No começo de junho, o gestor de futebol do Náutico-RR, Marcelo Pereira, abriu boletim de ocorrência contra o próprio time. Foi à delegacia após derrota de 10 a 2 para o Trem-AP, pela Série D. Ele pediu investigação sobre suspeita de venda do resultado.
Em maio deste ano, oito pessoas, entre jogadores, técnico e dirigentes do Crato, foram denunciadas no Tribunal de Justiça Desportiva do Ceará por suspeita de manipulação de resultados no estadual. O clube foi excluído da competição.
São apenas dois casos, recentes e conhecidos, do mesmo crime denunciado por Santos e Red Bull Bragantino na última segunda-feira: manipulação ou tentativa de manipulação de resultados no futebol brasileiro. A motivação é geralmente a mesma: a interferência nos jogos para obter ganhos com apostas esportivas.
Paulo Schmitt, ex-procurador do Superior Tribunal de Justiça Desportiva e atualmente trabalhando para a Federação Paulista de Futebol em casos de manipulação de resultados, acredita que pode estar ocorrendo um aumento na incidência de casos suspeitos.
“Vejo isso com muita preocupação. O Brasil parece estar no epicentro de aumento de casos no mundo”.
Existe uma legislação para coibir essa prática. Envolvidos podem ser punidos, tanto esportiva quanto criminalmente. O Código Brasileiro de Justiça Desportiva (CBJD), no artigo 242, afirma que quem dá ou promete vantagem indevida para árbitro ou atleta com o objetivo de interferir no resultado de um jogo pode sofrer multa de R$ 100 a R$ 100 mil e ser banido do esporte. O mesmo cabendo para intermediários e membros da arbitragem que aceitarem a vantagem.

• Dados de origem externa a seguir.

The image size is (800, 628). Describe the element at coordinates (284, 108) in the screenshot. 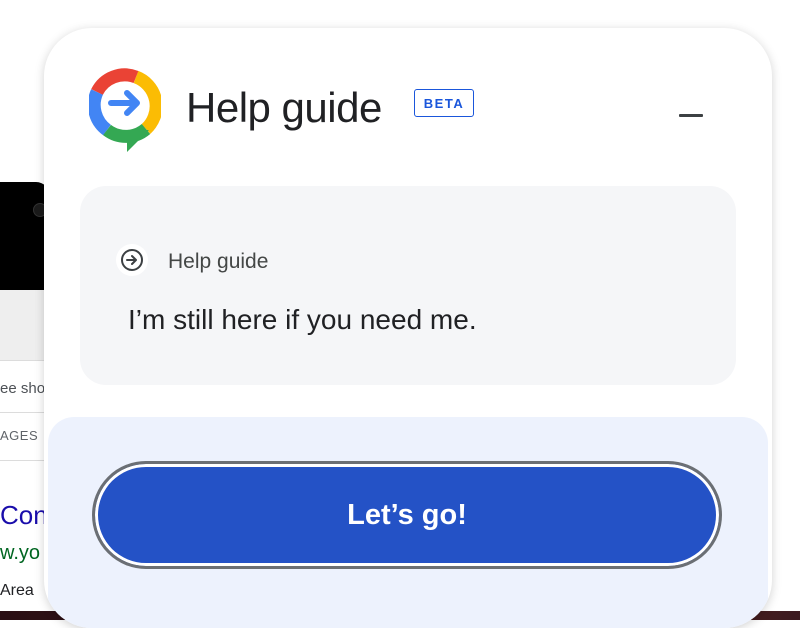

I see `panel-title: Help guide` at that location.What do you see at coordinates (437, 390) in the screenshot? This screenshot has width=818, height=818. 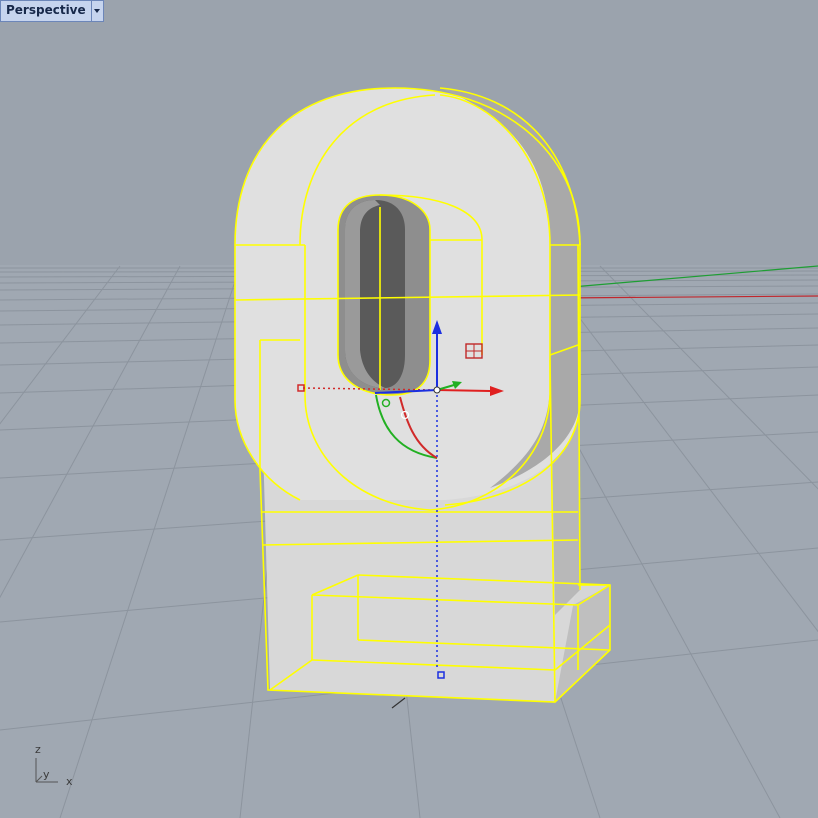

No Estatuto do Torcedor, artigo 41-D, fica estabelecido que o responsável por manipulação de resultado no esporte pode sofrer pena de dois a seis anos de reclusão, e ainda pagar multa.
Ainda assim, os casos se repetem. Em março desse ano, a denúncia foi no Campeonato Sul-Mato-Grossense. Um jogador do Coxim acusou o time de ter perdido propositalmente o último jogo da primeira fase para o então último colocado por 5 a 0, quando precisava de apenas uma vitória simples para seguir na competição.
A demora para os casos serem apurados na esfera criminal gera a sensação de impunidade. A punição esportiva também pode ser eficiente. Assim como a conscientização de atletas.
“A atuação cooperada (esportiva e criminal) é sempre a melhor alternativa, ainda que possam produzir resultados em prazos distintos pois nos tribunais desportivos temos respostas mais rápidas. O que não pode ocorrer é deixar de investigar, controlar, fiscalizar e punir; e sobretudo dentro de um programa de integridade desenvolver ações educacionais e estimular denúncias”, afirmou Schmitt.
Foi justamente a denúncia da jogadora do Red Bull Bragantino, que recusou a proposta para interferir no resultado da partida contra o Santos, que permitiu que uma nova suspeita de tentativa de manipulação de resultado viesse à tona.
Ela recusou a primeira proposta do funcionário santista e depois recebeu uma segunda investida, com oferta maior. O crime ainda teve a participação de um intermediário, do Red Bull, que fez a ponte entre a jogadora e o autor da proposta de suborno.
O caso foi levado à CBF. A entidade afirmou que “recebeu a denúncia nesta segunda-feira (20) e, como procedimento padrão em casos como este, encaminhará ao Superior Tribunal de Justiça Desportiva (STJD) para a apuração completa dos fatos narrados”.
Além disso, Santos e Red Bull Bragantino levaram o caso para o Ministério Público e para a polícia.
"Se a regulação [das apostas esportivas] não contemplar obrigatoriedade da implementação de projetos de integridade pelas entidades organizadoras das competições e clubes, além de monitoramento de partidas por empresas especializadas, estaremos vulneráveis a crimes previstos no estatuto do torcedor como manipulações em apostas, fraudes em resultados, e lavagem de dinheiro", assegurou Schmitt.